Consider $G/K$ a symmetric space of compact type. We have $\mathfrak{g}=\mathfrak{k}+\mathfrak{m}$. Let $\mathfrak{a}$ be a maximal abelian subspace of $\mathfrak{m}$. Then we have a root system $\Sigma$ and we chose positive roots $\Sigma^+$. If we denote $$\mathfrak{a}_r=\left\lbrace H\in \mathfrak{a}\vert \forall \lambda\in \Sigma,\lambda(H)\not\in i\pi\mathbb{Z}\right\rbrace,$$an $Q$ the connected component of $\mathfrak{a}_r$ containend in the Weyl chamber associated to the choice of positive roots and containing $0$ in its closure.
In Helgason, Differential Geometry, Lie Groups and Symmetric Spaces, Theorem 8.6 p.323, it is shown that for any $g\in G$, there are $k_1,k_2\in G$ and a unique $H\in \overline{Q}$ such that $g=k_1\exp(H)k_2$.
My question is, is the map $g\mapsto H(g)$ smooth ? And $k_i$ are not unique, but is there a choice such that $g\mapsto k_i(g)$ is also smooth ?
Consider the Lie subgroup $D_+$ of $SL(2, {\mathbb R})$ consisting of diagonal matrices with positive diagonal entries, $A=diag(a, a^{-1}), a>0$. Then $$ H(A)= \log(a),\ a\ge 1,$$ $$ H(A)=\log(a^{-1})= -\log(a),\ 0< a\le 1 $$ (up to a normalizing multiplicative factor). In other words, $H(A)=|\log(a)|$.

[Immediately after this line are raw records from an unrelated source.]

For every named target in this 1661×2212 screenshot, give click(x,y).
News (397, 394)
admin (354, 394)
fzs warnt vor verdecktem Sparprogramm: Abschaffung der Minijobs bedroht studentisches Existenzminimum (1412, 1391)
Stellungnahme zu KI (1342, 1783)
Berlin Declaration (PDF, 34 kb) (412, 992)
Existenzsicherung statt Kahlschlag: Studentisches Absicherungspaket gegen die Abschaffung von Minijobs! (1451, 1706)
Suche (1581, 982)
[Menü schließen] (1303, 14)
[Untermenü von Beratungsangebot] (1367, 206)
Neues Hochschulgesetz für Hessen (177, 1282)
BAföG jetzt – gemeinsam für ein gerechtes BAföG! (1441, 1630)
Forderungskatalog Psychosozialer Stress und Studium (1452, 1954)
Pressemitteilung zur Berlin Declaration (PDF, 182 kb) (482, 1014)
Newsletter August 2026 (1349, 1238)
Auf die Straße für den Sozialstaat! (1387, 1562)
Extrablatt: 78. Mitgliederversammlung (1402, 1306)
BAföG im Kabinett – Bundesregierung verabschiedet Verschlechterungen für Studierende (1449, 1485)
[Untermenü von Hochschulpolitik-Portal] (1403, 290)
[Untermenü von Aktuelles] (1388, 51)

I will leave it to you to verify that this function is not even differentiable at $a=1$, let alone smooth. Since $D_+$ is a smooth submanifold of $SL(2, {\mathbb R})$, it follows that $H: SL(2, {\mathbb R})\to {\mathfrak a}^+=\bar{Q}$ is not smooth.
The situation will be similar for higher rank Lie groups: The Cartan projection $H$ will not be smooth over the boundary of ${\mathfrak a}^+$ (but smooth over ${\mathfrak a}^+_r$).